The Effect of Exogenous Glucose-Dependent Insulinotropic Polypeptide in Combination With Glucagon-Like Peptide-1 on Glycemia in the Critically Ill

2013 
OBJECTIVE Glucose-dependent insulinotropic polypeptide (GIP) and glucagon-like peptide-1 (GLP-1) have additive insulinotropic effects when coadministered in health. We aimed to determine whether GIP confers additional glucose-lowering to that of GLP-1 in the critically ill. RESEARCH DESIGN AND METHODS Twenty mechanically ventilated critically ill patients without known diabetes were studied in a prospective, randomized, double-blind, crossover fashion on 2 consecutive days. Between T 0 and T 420 minutes, GLP-1 (1.2 pmol/kg · min −1 ) was infused intravenously with either GIP (2 pmol/kg · min −1 ) or 0.9% saline.
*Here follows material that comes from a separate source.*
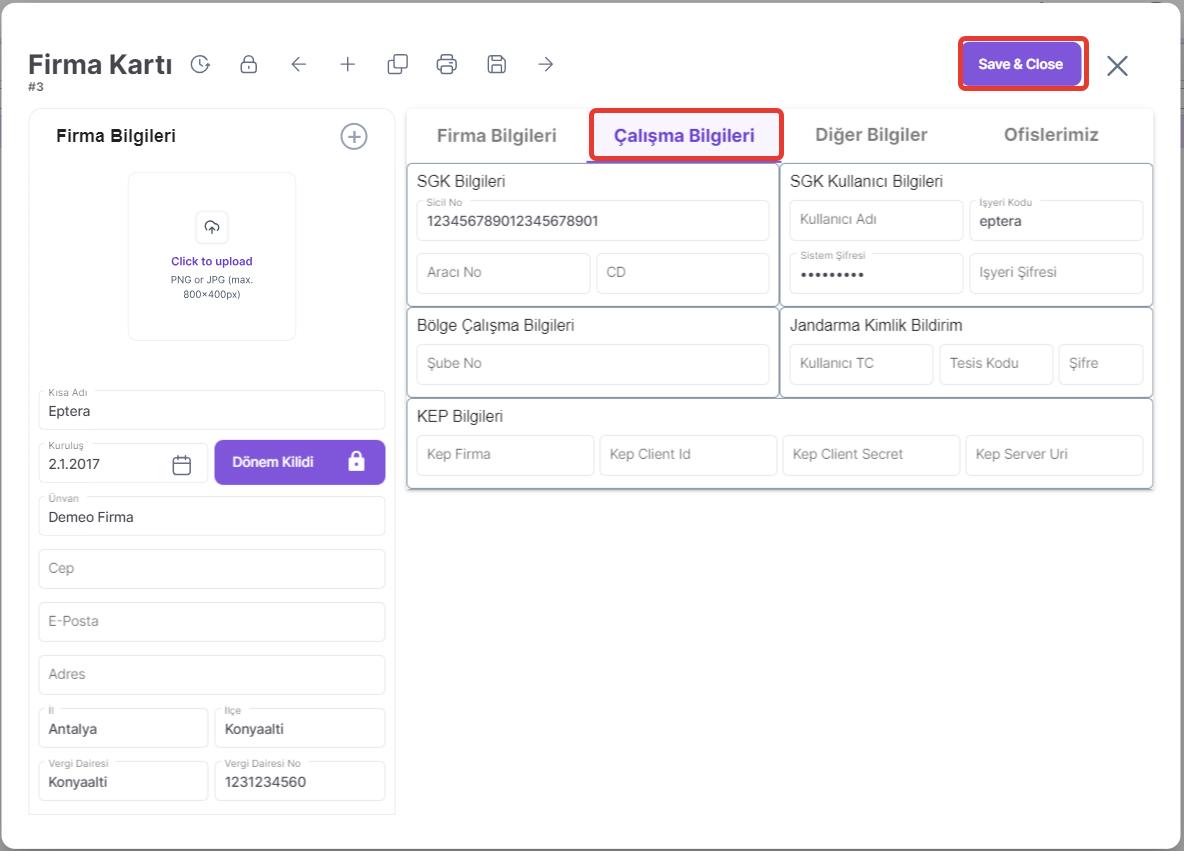Close the Firma Kartı dialog with X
Between T 60 and T 420 minutes, nutrient liquid was infused into the small intestine at 1.5 kcal/min. RESULTS Adding GIP did not alter blood glucose or insulin responses to small intestinal nutrient. GIP increased glucagon concentrations slightly before nutrient delivery ( P = 0.03), but not thereafter. CONCLUSIONS The addition of GIP to GLP-1 does not result in additional glucose-lowering or insulinotropic effects in critically ill patients with acute-onset hyperglycemia.